2012 Rustbelt RNA Meeting
RRM
Poster abstracts
Abstract:
The tRNAHisguanylyltransferase (Thg1) is part of a family of enzymes found in all three domains of life, members of which catalyze an unprecedented 3’—5’ nucleotide addition reaction. Structural and transient kinetic analysis of human Thg1 reveals several mechanistic features of 3’-5’ addition, including a striking similarity between Thg1 and canonical DNA/RNA polymerases. However, many mechanistic questions, particularly related to the ability of Thg1 to bind to its tRNA substrates, remain unsolved.
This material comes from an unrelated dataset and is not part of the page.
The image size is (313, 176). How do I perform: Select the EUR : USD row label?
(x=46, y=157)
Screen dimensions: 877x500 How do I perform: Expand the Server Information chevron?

Since tRNA is a relatively large molecule, we hypothesize that the multimeric form of the enzyme is an important feature allowing recognition of the large tRNA substrate. For this reason, we chose to investigate several highly conserved residues predicted to be involved in Thg1 multimerization. Previously, variants of human Thg1 believed to disrupt the dimer-dimer interface of the enzyme based on their positions in the crystal structure have been characterized in vitro. The purpose of this project was to test the function of these particular variants in vivo in yeast. This was accomplished using a yeast complementation assay to test whether the variant was able to support growth in the absence of the wild type THG1 gene. The in vivo results were found to largely mirror the previous in vitro characterization, supporting the predicted role of these particular residues in holding the dimer-dimer interface together. Future research will include the in vitro characterization of new residues of interest that will hopefully shed light on the functional residues in the enzyme.
Keywords: Thg1